## Exercise prompt
The answer must consist of every line in the records that contains the word "coordinates".

## Information
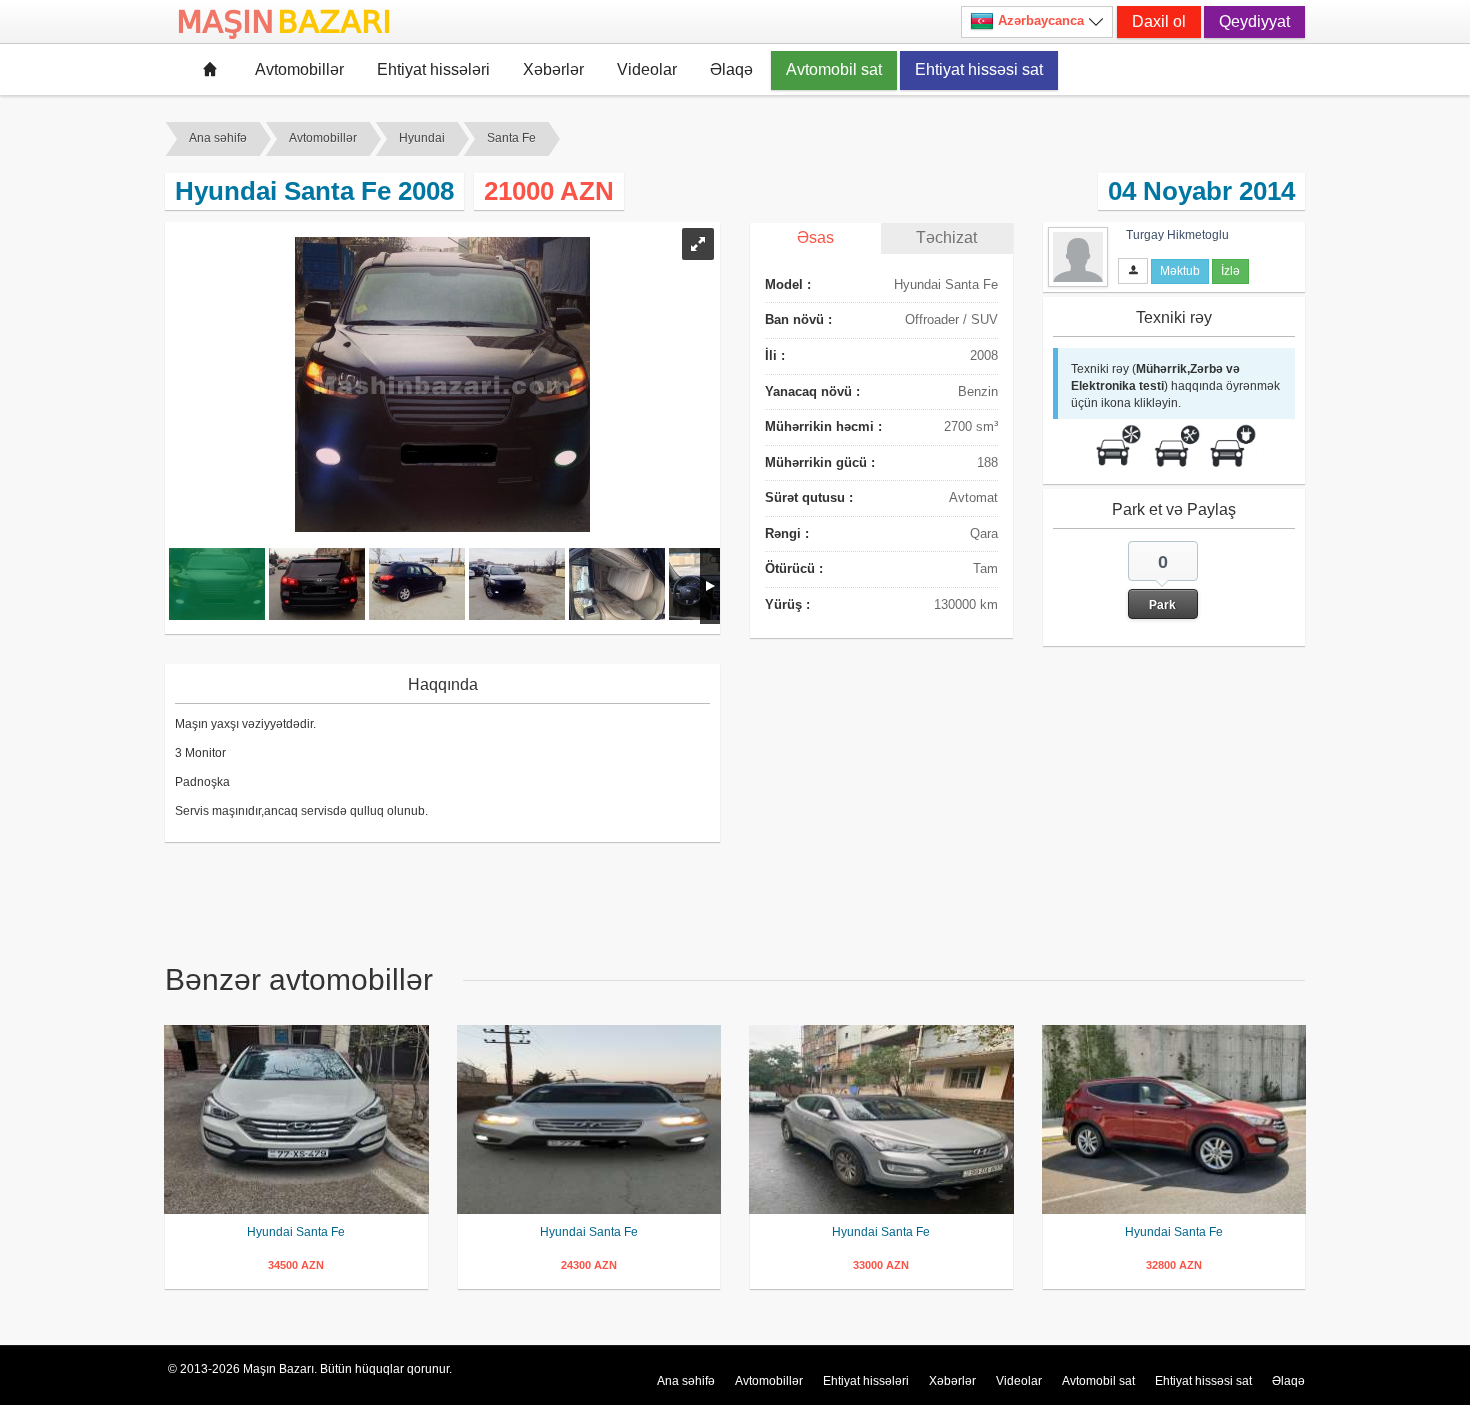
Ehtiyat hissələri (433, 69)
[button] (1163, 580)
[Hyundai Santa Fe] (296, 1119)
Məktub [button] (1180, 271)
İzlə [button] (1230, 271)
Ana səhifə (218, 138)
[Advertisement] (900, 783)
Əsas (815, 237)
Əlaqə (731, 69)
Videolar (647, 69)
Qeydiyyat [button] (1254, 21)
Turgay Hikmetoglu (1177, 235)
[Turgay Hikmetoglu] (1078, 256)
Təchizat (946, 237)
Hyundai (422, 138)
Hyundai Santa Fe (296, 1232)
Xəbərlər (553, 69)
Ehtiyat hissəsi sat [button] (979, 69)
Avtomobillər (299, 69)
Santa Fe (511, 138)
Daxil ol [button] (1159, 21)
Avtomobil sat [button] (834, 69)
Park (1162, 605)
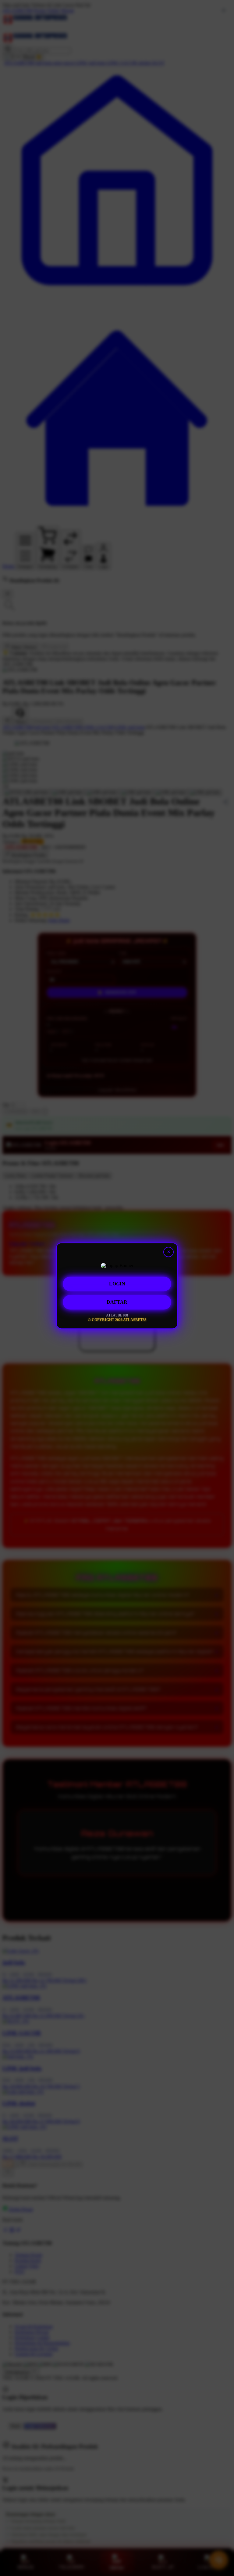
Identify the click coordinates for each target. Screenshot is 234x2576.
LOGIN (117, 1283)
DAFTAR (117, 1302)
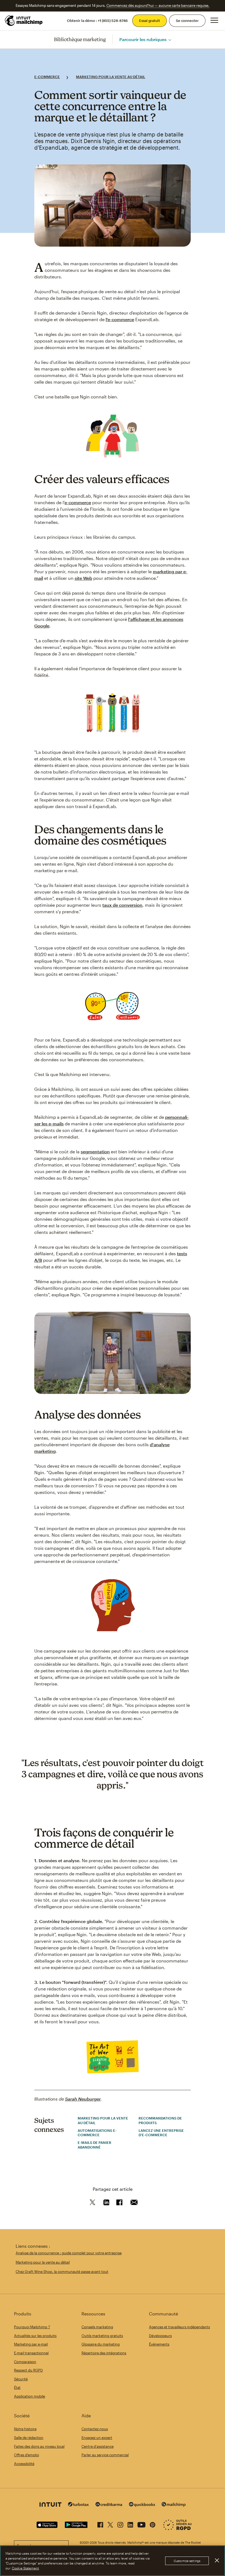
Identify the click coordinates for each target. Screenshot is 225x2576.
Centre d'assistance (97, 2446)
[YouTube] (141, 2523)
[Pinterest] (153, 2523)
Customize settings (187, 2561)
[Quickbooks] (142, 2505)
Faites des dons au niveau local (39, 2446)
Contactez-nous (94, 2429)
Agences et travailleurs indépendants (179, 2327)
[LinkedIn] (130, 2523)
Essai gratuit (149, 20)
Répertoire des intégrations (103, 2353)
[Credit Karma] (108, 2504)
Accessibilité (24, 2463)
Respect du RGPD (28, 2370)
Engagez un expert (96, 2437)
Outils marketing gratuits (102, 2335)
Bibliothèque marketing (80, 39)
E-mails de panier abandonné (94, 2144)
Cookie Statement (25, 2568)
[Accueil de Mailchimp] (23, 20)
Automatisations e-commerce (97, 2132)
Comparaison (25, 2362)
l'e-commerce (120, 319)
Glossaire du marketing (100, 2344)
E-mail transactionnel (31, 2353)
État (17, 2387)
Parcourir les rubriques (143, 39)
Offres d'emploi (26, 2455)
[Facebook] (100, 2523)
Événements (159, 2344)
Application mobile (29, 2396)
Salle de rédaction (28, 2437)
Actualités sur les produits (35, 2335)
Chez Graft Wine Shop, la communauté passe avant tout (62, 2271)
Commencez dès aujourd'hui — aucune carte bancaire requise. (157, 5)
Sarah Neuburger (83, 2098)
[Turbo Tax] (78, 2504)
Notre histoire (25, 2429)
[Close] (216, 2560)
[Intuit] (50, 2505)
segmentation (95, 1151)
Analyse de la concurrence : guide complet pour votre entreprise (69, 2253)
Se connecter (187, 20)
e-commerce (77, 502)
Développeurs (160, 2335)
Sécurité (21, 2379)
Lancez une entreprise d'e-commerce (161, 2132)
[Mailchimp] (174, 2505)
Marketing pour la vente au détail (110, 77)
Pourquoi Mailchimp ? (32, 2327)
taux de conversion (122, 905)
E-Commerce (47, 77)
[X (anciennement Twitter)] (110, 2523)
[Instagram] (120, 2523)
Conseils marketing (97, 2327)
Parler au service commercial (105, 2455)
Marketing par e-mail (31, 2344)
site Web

## Reply
Identify the click coordinates for each target. Screenshot is 234x2576.
Identify the click coordinates for each target. Screenshot is 225x2576.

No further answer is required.